WHAT IS NEEDED:
Retype only what runs from the line with "You are a computer-use" through the end of the entries, exactly and in full, but omit any picture you find.

** DATASET EXCERPTS follows **

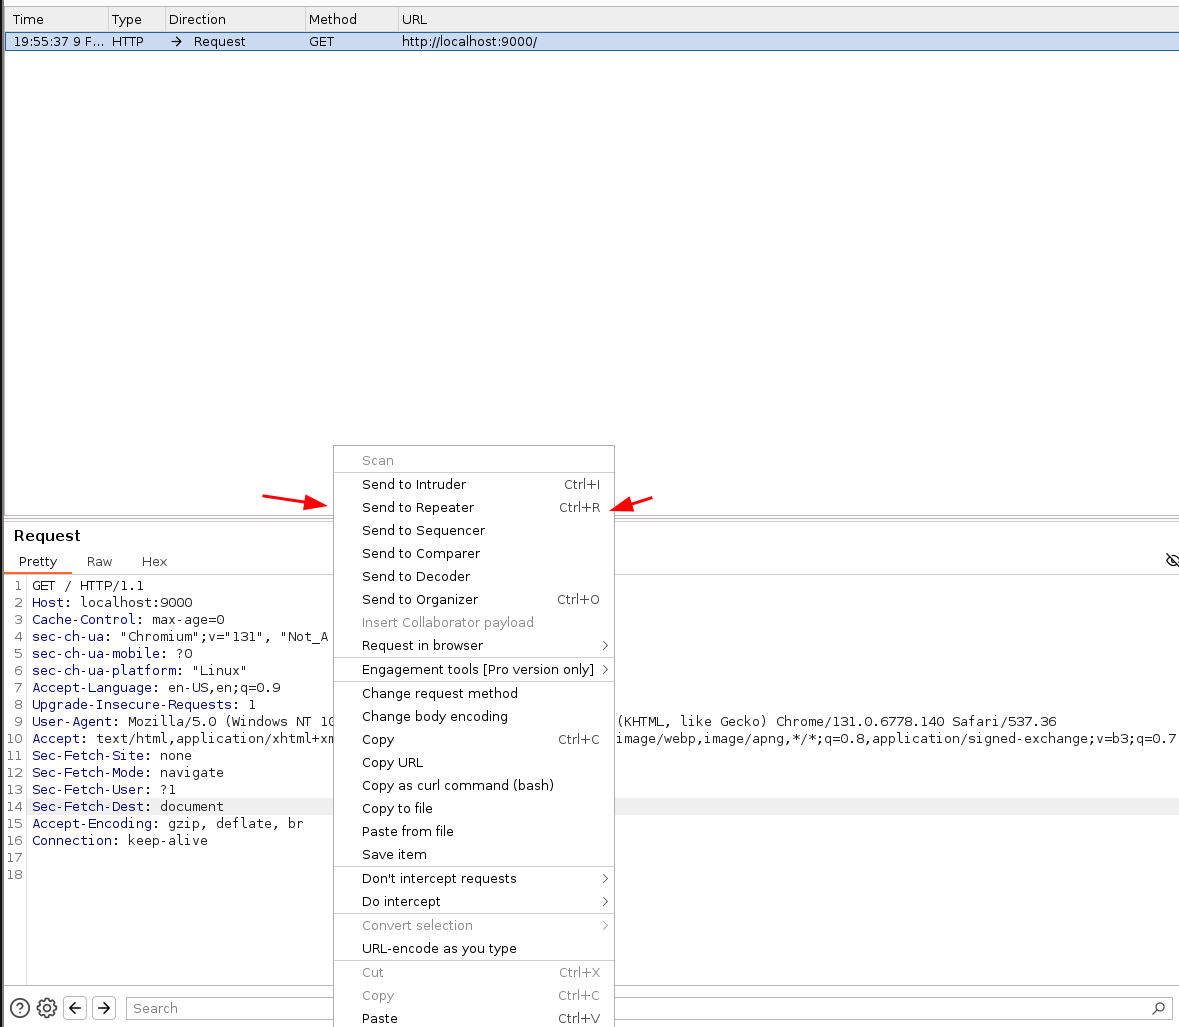This screenshot has width=1179, height=1027.
Task: Go to next search match arrow
Action: [104, 1008]
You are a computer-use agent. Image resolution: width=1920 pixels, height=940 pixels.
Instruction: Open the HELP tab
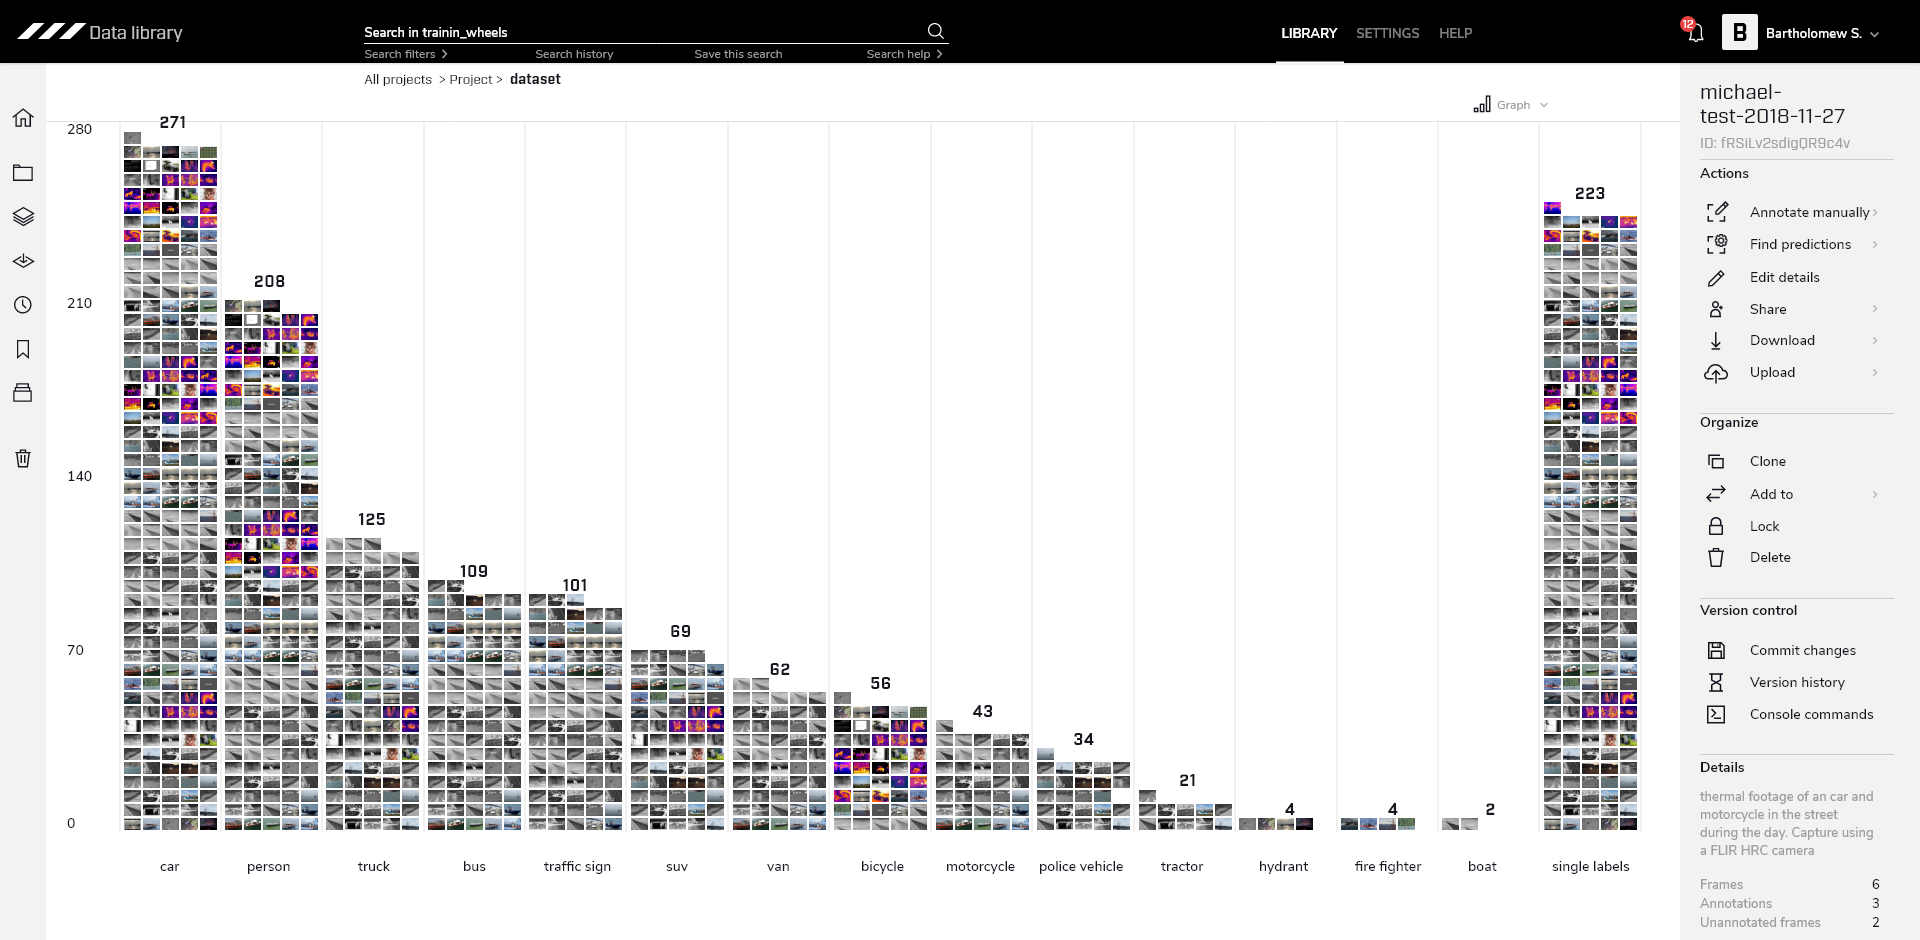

** End of DATASET EXCERPTS **

RESPONSE AREA:
You are a computer-use agent. Image resolution: width=1920 pixels, height=940 pixels.
Instruction: Open the HELP tab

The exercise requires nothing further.